This is a difficult and yet very common experience of caregivers. When someone is not well, they often take out their frustrations and anger on the person who is closest to them. Perhaps they feel it is a safe place to “just be themselves.”

In terms of how to respond, it’s important to recognize that anger is a natural and powerful emotion that impacts everyone in the situation. Part of responding is trying to understand the source of the anger and frustration. Your husband’s hostility is likely not meant to be hurtful or directed at you personally but may be more an expression of the fact that his world is turned upside down. He has experienced a number of losses and likely feels frustrated by a lack of control over the whole situation. Another very human source of anger is underlying fear. It is often hard to talk about fears so they may come out as verbal or physical outbursts. Plus, you may be experiencing a wide range of emotions yourself which can affect how you respond.

One of the biggest challenges is not to take the anger personally. You might try imagining yourself “being short and letting the words go over your head and not getting lodged in your heart!” This of course is easier said than done. And this doesn’t mean that you shouldn’t share your own feelings with your husband. Acknowledging that he is angry and needs a safe place to vent is a good first step. You could explain that you feel angry as well, and that you know you are both really angry at the situation, not each other. The key message is that anger is normal and expected, better addressed than avoided. You could also let your husband know that you are with him, not against him, in terms of re-focusing the anger and facing this challenge together.

We encourage you to talk to the health care team looking after your husband or your own doctor. It is important that they are aware of his behaviour and the difficulties you are encountering. Ask them for advice and assistance in referring you and / or your husband to the emotional support services that might be needed, such as volunteer visitors, social work, spiritual care or counseling. It is important to find someone to talk to, a safe place for you to share your thoughts and feelings.  It may also be helpful to connect with others traveling a similar road.

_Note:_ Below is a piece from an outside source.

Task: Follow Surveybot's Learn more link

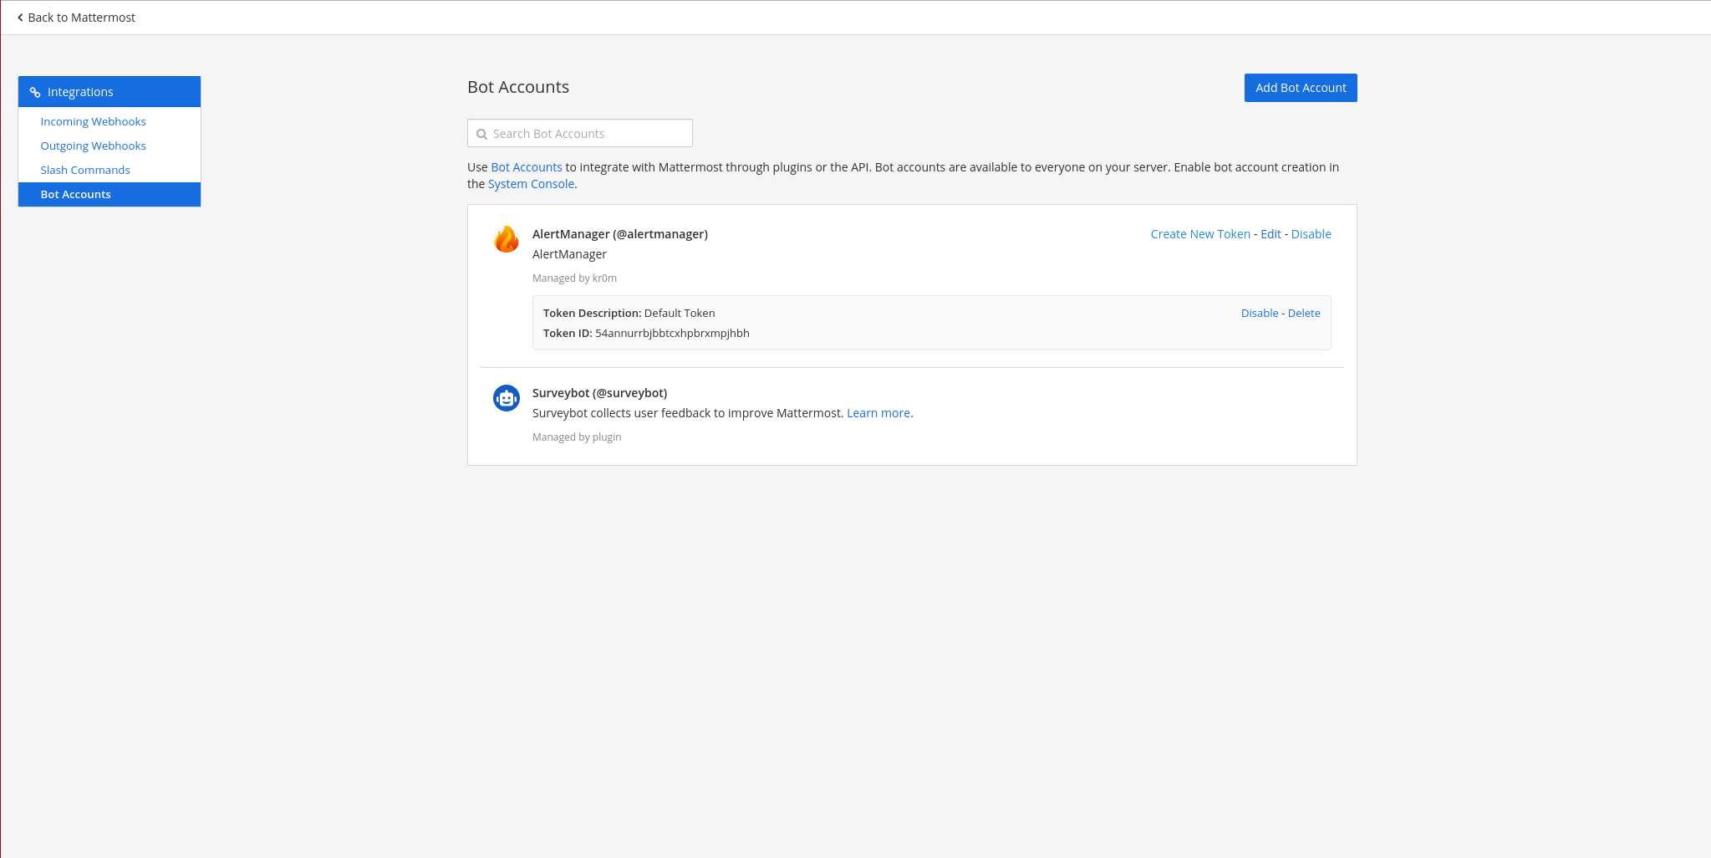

Finally, make it a priority to take care of yourself.  Give yourself permission to take more breaks and share the caregiving load. Consider exploring eligibility and availability of home care services to assist in your husband’s care and respite for yourself.

See also: Self-Care

Whatever you do, if your husband’s anger persists and you feel threatened or harmed in any way, reach out for help. This might mean getting in touch with your health care team, a local crisis line or police.